▶ [WHAT IS BEING ASKED]
A word-for-word copy of the line containing "Where should I click to: Click" and every following line to the end of the data below is all the answer should hold.

▶ [GIVEN ENTRIES]

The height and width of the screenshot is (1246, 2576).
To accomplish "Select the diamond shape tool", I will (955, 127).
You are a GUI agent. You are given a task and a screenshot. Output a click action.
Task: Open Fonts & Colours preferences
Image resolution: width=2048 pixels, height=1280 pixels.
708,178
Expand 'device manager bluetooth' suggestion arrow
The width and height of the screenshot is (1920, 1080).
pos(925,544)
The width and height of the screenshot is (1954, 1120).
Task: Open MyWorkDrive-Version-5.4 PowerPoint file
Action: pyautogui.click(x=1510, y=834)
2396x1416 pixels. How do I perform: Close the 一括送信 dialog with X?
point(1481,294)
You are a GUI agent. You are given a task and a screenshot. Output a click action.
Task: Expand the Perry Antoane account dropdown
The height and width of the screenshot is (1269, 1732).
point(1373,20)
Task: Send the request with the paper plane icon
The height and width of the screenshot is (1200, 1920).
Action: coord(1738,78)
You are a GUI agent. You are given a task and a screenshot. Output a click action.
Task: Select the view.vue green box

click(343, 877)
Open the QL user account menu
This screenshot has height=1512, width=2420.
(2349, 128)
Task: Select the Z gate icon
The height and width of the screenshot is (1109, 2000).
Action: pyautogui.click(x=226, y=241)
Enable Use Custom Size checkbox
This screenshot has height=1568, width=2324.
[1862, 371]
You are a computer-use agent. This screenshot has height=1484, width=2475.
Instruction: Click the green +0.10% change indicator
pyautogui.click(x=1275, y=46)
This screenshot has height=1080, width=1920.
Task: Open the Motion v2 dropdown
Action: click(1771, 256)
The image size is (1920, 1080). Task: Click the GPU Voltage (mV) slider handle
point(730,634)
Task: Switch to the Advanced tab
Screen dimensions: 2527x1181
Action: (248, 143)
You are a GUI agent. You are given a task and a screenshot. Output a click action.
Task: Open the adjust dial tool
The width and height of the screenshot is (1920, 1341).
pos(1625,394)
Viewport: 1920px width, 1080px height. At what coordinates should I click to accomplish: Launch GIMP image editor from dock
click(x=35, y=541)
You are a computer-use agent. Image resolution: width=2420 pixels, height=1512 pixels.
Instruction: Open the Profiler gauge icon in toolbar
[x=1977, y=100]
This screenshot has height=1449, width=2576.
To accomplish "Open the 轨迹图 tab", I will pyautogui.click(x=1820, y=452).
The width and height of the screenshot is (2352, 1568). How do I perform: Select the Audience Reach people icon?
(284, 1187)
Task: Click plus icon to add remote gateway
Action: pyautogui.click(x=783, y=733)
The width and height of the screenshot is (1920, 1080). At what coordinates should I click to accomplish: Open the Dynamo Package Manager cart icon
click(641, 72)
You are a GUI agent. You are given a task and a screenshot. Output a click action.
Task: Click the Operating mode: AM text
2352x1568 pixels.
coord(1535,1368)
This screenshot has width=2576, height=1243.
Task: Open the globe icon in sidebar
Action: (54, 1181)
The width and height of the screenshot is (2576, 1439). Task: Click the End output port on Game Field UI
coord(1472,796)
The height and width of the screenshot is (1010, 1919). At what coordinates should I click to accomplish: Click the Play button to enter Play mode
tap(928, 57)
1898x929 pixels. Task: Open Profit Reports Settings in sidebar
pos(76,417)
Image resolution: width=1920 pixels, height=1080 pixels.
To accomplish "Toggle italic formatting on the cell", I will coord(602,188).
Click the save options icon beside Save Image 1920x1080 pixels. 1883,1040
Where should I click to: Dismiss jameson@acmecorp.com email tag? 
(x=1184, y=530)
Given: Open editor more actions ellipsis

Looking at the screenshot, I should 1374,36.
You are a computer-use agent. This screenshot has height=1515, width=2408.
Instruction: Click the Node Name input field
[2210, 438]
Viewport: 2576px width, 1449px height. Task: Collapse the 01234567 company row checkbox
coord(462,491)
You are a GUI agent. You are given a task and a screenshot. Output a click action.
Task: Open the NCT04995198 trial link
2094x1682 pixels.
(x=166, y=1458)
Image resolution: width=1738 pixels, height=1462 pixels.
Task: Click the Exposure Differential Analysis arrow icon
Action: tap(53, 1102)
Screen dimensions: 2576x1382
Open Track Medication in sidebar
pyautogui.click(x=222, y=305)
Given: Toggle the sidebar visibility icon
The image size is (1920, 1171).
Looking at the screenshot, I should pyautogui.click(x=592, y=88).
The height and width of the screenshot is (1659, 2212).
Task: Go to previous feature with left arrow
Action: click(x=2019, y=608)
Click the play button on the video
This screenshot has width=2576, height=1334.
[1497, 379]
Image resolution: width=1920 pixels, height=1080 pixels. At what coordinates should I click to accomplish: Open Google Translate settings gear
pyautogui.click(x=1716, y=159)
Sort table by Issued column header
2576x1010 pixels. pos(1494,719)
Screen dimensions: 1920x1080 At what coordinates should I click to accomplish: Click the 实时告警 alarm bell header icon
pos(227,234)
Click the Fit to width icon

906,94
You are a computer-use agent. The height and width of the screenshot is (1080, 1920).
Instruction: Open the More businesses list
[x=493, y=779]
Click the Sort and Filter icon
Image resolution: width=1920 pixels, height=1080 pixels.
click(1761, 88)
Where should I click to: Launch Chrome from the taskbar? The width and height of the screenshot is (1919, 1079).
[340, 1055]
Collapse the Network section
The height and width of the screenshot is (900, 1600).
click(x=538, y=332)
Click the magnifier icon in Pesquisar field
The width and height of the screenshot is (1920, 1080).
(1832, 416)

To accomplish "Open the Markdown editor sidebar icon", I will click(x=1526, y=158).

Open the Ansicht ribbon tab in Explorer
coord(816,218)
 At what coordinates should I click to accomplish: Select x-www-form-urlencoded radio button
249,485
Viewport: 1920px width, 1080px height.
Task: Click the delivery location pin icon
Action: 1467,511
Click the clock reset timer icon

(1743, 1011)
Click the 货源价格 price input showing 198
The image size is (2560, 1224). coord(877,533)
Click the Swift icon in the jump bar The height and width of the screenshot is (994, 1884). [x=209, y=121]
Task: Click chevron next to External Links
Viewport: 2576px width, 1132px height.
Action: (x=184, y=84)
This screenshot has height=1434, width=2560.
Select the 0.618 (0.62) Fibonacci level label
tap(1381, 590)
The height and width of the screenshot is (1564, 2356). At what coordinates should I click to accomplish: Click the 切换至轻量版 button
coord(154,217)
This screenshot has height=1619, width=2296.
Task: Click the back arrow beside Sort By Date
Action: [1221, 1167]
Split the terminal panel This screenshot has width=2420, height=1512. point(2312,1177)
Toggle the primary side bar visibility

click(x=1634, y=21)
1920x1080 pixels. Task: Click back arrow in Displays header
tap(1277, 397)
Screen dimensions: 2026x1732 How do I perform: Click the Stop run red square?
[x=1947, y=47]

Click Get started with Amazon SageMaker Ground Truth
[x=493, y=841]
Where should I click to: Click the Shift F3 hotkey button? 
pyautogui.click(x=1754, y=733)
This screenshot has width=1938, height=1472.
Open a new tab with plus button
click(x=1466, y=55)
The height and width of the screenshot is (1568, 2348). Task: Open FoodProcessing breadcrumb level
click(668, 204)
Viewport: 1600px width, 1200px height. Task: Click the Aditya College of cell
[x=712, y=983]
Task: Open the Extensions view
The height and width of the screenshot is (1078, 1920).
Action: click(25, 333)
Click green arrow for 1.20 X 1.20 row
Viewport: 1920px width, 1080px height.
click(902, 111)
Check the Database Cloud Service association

▶ [YOUR SOLUTION]
Where should I click to: Click the Shift F3 hotkey button? 
pyautogui.click(x=1754, y=733)
This screenshot has width=1938, height=1472.
Open a new tab with plus button
click(x=1466, y=55)
The height and width of the screenshot is (1568, 2348). Task: Open FoodProcessing breadcrumb level
click(668, 204)
Viewport: 1600px width, 1200px height. Task: Click the Aditya College of cell
[x=712, y=983]
Task: Open the Extensions view
The height and width of the screenshot is (1078, 1920).
Action: click(25, 333)
Click green arrow for 1.20 X 1.20 row
Viewport: 1920px width, 1080px height.
click(902, 111)
Check the Database Cloud Service association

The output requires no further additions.